Print, exactly and without pictures, the lines from the one where "Where should I" appears down to the end of the entries.

(Stored items from a collection)
= Beginning of Section =

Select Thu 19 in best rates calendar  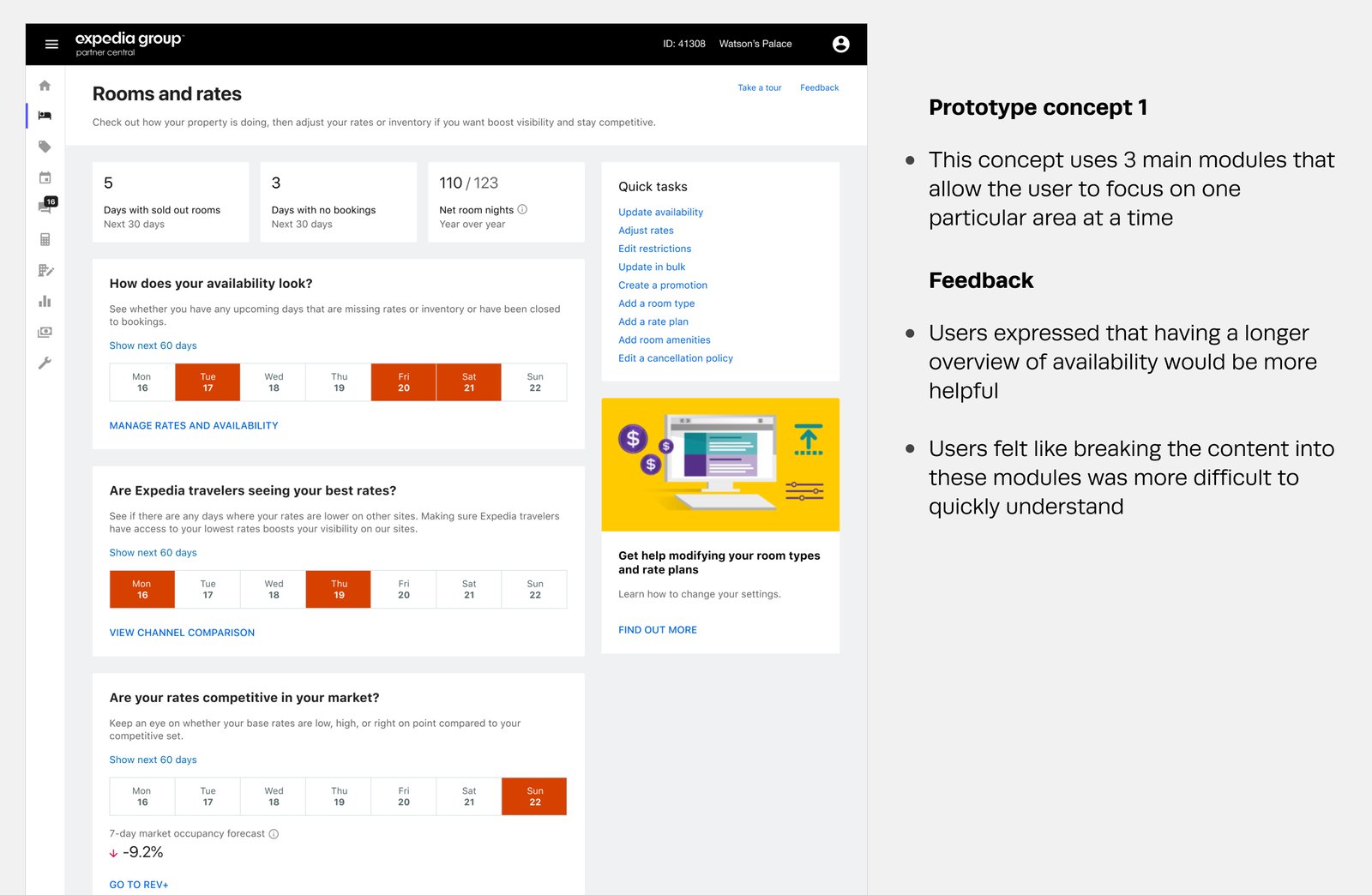point(339,590)
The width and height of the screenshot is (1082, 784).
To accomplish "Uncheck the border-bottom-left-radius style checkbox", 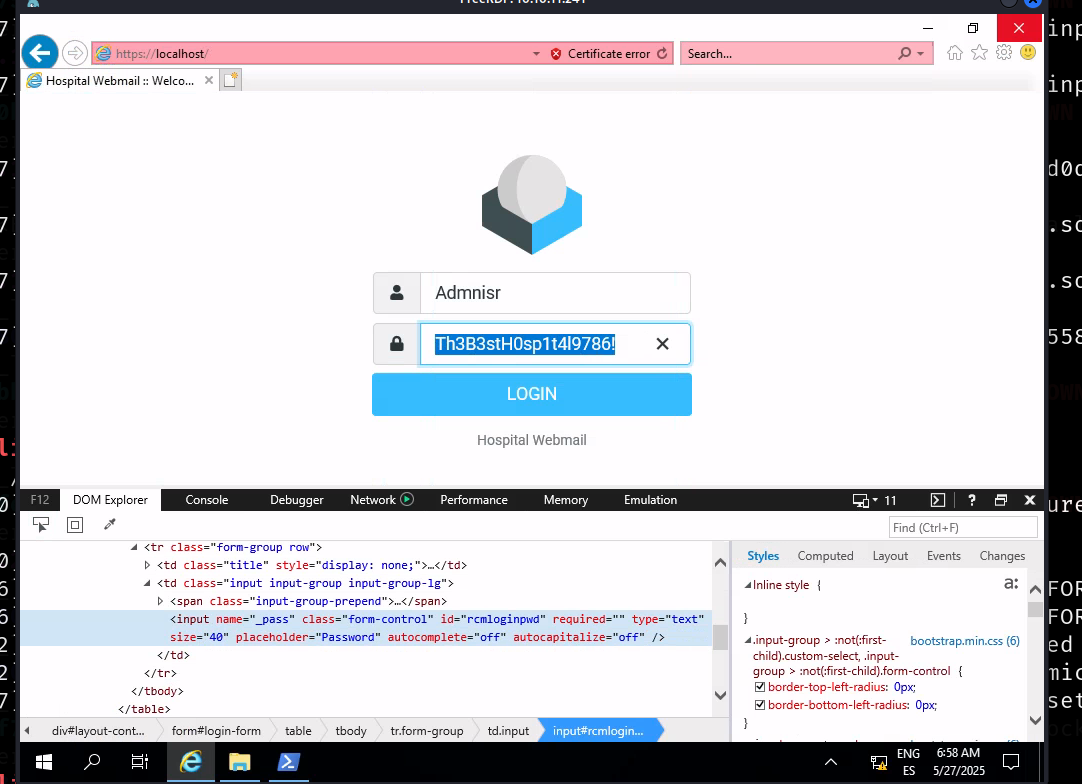I will pyautogui.click(x=760, y=705).
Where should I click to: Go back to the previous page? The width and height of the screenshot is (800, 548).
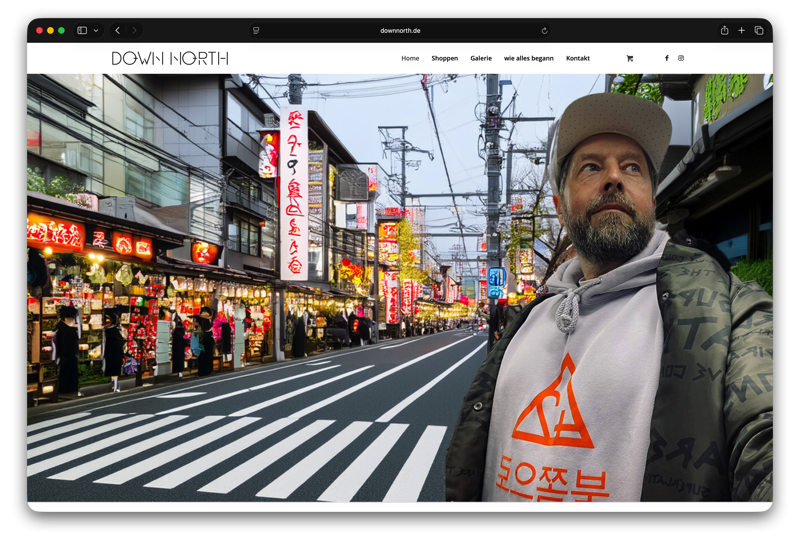pyautogui.click(x=117, y=31)
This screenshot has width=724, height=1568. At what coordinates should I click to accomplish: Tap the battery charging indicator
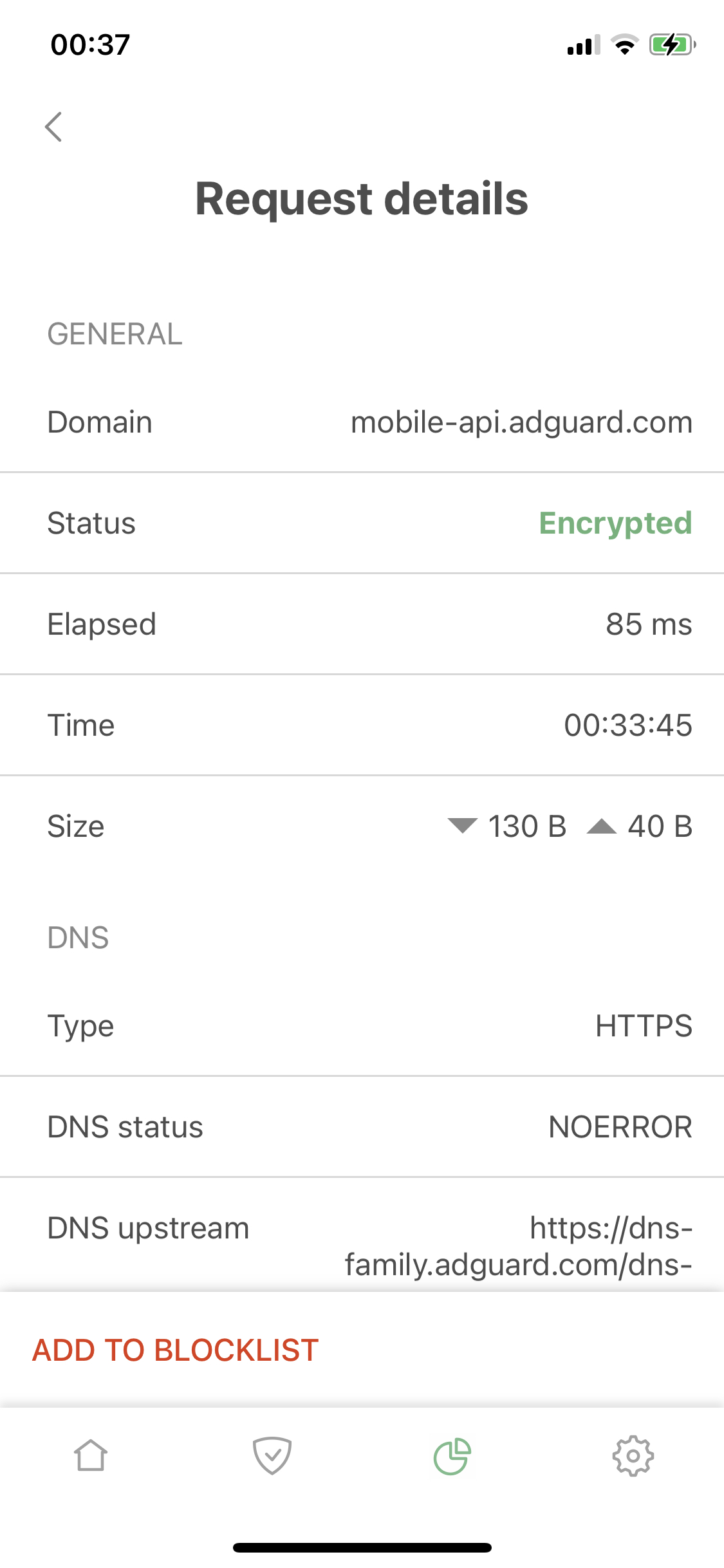pos(673,45)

= End of Section =

Output for this task:
Where should I click to: Go back to the previous page? The width and height of the screenshot is (800, 548).
pyautogui.click(x=117, y=31)
This screenshot has width=724, height=1568. At what coordinates should I click to accomplish: Tap the battery charging indicator
pos(673,45)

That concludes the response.